1. (3-sqrt6)/(5-2sqrt6)
2. (2sqrt3-sqrt6)/(5sqrt3+2sqrt6)
Don't you do something with the conjugate or something like that?
3-sqrt6 5+2sqrt6
--------- x --------
5-2sqrt6 5+2sqrt6
yes, exactly. Multiply out the numerator, and in the demoninator you will have 25-24 or 1. Nice.
thanks!!
You're welcome! I'm glad I could help.
To simplify the expressions you gave (1. (3-sqrt6)/(5-2sqrt6) and 2. (2sqrt3-sqrt6)/(5sqrt3+2sqrt6)), you can indeed use the conjugate of the denominator. The conjugate of the denominator is found by changing the sign between the two terms, so in the first expression it is 5+2sqrt6, and in the second expression it is 5sqrt3-2sqrt6.
To simplify the expressions using the conjugate, you multiply both the numerator and the denominator by the conjugate.
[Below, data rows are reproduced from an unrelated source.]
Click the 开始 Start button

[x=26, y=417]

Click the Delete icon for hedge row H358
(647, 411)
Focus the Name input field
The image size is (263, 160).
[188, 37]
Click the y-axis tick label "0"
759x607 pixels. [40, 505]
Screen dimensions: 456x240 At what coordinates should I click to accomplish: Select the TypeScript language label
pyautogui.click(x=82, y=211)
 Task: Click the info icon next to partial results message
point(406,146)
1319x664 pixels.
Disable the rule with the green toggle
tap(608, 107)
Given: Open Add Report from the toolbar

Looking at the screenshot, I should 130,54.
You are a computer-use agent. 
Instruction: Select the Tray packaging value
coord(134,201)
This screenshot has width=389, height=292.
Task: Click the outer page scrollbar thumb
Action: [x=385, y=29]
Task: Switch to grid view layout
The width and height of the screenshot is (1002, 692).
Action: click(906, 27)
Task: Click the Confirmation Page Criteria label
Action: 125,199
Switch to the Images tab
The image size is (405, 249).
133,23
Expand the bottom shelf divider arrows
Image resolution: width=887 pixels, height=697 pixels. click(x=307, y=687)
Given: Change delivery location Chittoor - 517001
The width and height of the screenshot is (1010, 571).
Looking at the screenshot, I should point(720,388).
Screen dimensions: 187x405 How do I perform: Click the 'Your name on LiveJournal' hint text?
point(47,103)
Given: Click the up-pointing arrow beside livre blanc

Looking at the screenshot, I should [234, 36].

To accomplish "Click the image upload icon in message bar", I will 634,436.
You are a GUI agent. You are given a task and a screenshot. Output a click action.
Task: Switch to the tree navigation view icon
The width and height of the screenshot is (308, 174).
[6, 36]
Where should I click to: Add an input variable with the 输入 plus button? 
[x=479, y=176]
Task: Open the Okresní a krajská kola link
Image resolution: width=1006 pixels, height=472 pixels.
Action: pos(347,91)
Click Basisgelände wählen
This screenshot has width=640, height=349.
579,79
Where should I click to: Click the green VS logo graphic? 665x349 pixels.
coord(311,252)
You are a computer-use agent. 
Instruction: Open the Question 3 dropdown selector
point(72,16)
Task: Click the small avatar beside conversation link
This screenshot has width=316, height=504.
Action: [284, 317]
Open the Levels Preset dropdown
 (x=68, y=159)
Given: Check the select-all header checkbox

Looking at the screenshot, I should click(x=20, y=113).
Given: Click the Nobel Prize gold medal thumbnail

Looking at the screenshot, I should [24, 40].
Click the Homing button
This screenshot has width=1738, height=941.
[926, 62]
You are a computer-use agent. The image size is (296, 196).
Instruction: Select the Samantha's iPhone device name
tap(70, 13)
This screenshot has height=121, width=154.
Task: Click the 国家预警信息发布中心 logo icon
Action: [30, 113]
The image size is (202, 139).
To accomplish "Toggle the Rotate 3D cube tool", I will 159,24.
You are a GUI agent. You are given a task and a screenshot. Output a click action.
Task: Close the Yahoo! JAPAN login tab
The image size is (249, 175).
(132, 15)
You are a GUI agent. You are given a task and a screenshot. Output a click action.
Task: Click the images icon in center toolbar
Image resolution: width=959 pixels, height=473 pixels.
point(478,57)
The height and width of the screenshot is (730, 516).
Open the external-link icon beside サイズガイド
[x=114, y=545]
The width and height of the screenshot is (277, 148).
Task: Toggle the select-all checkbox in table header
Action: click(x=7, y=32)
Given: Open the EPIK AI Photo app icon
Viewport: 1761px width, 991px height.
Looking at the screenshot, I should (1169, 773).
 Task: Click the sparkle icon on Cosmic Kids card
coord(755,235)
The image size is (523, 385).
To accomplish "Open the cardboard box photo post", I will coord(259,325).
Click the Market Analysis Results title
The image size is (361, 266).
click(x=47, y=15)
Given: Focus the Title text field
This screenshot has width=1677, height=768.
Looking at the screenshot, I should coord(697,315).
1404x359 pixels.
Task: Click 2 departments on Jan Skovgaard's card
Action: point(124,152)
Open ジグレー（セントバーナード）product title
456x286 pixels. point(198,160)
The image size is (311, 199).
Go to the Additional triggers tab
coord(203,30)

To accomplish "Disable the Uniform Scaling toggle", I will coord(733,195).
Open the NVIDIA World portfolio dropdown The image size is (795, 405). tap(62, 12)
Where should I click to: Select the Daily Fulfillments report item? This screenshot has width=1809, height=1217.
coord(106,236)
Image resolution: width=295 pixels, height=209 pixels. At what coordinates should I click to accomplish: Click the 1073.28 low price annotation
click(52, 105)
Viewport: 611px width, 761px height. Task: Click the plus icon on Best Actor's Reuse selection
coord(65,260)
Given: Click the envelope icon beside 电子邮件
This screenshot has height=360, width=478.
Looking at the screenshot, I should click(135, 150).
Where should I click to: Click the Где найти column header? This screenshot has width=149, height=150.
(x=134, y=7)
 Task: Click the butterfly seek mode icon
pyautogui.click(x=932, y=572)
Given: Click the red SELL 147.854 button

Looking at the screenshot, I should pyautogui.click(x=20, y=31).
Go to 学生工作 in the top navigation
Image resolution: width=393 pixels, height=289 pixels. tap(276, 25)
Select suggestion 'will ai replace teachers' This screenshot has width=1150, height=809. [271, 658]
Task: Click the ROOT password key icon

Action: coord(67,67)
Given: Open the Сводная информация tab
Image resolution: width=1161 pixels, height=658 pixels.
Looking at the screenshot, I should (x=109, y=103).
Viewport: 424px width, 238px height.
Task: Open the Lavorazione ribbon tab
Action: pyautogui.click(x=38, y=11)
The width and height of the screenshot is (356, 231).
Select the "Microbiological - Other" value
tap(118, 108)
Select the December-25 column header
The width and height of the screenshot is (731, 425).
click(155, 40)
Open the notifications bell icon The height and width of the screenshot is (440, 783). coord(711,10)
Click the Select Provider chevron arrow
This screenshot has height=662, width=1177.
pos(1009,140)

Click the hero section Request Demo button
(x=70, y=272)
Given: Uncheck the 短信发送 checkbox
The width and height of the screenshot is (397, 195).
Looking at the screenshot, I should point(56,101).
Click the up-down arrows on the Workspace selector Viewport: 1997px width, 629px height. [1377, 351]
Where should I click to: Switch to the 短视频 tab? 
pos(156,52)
This helps to eliminate the square root from the denominator.
For the first expression:
(3-sqrt6)/(5-2sqrt6) * (5+2sqrt6)/(5+2sqrt6)
To simplify the denominator, you multiply (5-2sqrt6) with (5+2sqrt6), which gives 25-24 or 1.
So, the simplified form of the first expression is 3-sqrt6.
For the second expression:
(2sqrt3-sqrt6)/(5sqrt3+2sqrt6) * (5sqrt3-2sqrt6)/(5sqrt3-2sqrt6)
Again, by multiplying the denominator with its conjugate, the denominator simplifies to 25-24 or 1.
So, the simplified form of the second expression is 2sqrt3-sqrt6.
I hope that clarifies the process of simplifying these expressions using the conjugate! Let me know if you have any more questions.